THE PROBLEM
Go through the entries below, tally each line that has the word "Output", and give only the total.

Saved entries:
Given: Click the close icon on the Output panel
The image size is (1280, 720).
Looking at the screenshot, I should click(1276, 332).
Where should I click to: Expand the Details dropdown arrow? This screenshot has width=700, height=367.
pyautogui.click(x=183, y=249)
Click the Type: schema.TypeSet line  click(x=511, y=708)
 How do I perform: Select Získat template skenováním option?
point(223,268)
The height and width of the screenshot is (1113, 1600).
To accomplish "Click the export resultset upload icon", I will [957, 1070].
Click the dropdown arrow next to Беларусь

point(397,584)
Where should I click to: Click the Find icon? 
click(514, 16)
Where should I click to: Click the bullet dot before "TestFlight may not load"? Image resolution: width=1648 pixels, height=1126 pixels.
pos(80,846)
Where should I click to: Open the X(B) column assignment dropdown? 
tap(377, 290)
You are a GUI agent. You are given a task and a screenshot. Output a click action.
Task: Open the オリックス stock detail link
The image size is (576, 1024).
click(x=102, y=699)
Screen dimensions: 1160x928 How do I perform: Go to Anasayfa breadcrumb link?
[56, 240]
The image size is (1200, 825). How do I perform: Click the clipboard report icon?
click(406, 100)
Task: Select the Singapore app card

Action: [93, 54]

EXERCISE RESULT
2